§ **Instructions for the task**
Copy the lines below exactly as they appear, starting with the line that contains "Open Edit from" and continuing down through the line that contains "Looking at the screenshot, I should 92,60.", including both of those lines.

§ **Provided records**
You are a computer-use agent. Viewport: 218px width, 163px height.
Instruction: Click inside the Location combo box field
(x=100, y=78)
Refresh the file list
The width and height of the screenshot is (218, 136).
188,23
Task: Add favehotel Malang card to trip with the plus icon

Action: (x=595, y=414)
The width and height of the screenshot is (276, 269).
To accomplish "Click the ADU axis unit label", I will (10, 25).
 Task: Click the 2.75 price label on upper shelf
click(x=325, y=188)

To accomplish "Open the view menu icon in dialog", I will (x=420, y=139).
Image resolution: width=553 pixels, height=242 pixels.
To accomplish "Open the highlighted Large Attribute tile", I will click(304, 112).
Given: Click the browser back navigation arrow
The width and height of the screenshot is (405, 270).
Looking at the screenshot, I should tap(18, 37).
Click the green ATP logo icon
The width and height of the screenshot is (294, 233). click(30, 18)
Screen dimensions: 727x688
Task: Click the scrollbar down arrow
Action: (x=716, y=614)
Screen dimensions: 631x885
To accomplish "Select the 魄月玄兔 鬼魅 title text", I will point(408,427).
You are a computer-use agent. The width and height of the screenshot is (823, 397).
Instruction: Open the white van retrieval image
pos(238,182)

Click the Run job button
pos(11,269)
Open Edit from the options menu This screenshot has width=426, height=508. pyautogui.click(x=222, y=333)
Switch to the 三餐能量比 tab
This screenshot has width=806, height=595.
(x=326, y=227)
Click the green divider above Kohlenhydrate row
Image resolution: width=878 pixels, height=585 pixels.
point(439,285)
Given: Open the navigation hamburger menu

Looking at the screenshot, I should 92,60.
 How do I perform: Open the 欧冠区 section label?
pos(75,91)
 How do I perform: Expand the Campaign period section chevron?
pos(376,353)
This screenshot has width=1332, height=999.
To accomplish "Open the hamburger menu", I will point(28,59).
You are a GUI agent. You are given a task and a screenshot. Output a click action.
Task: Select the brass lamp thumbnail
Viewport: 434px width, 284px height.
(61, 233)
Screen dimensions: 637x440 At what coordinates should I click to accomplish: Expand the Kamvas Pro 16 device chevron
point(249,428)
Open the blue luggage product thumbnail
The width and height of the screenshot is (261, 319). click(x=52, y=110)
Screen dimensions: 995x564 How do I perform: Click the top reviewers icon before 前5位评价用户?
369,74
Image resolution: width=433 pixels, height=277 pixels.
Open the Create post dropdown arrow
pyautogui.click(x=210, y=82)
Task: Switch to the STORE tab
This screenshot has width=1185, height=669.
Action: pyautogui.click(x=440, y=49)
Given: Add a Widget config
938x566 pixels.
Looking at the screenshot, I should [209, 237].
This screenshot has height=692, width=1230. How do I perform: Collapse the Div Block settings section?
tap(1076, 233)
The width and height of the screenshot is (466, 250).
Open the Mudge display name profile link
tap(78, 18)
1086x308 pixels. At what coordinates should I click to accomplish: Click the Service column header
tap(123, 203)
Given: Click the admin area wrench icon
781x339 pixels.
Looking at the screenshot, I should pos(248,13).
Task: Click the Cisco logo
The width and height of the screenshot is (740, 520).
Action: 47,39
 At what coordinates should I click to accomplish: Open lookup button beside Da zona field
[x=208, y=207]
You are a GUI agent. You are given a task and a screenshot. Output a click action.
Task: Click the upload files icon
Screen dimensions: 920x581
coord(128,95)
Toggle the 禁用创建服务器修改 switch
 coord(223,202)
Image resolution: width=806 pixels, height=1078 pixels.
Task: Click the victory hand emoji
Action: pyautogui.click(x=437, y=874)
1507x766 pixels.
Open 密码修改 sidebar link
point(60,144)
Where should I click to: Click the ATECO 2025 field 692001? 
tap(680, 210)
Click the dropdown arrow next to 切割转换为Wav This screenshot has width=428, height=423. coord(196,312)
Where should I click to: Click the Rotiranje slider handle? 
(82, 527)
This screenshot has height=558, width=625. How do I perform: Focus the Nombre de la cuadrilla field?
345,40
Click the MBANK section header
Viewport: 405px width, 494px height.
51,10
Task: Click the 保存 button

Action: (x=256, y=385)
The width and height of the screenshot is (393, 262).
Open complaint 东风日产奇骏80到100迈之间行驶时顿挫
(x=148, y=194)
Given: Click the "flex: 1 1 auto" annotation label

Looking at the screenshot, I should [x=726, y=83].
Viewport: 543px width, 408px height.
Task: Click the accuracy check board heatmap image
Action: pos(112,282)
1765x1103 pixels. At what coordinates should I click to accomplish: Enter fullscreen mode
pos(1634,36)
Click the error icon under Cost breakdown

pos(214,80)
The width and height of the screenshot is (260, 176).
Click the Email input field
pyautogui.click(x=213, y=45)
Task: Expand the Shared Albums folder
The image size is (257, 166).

§ **Exercise output**
Open Edit from the options menu This screenshot has width=426, height=508. pyautogui.click(x=222, y=333)
Switch to the 三餐能量比 tab
This screenshot has width=806, height=595.
(x=326, y=227)
Click the green divider above Kohlenhydrate row
Image resolution: width=878 pixels, height=585 pixels.
point(439,285)
Given: Open the navigation hamburger menu

Looking at the screenshot, I should 92,60.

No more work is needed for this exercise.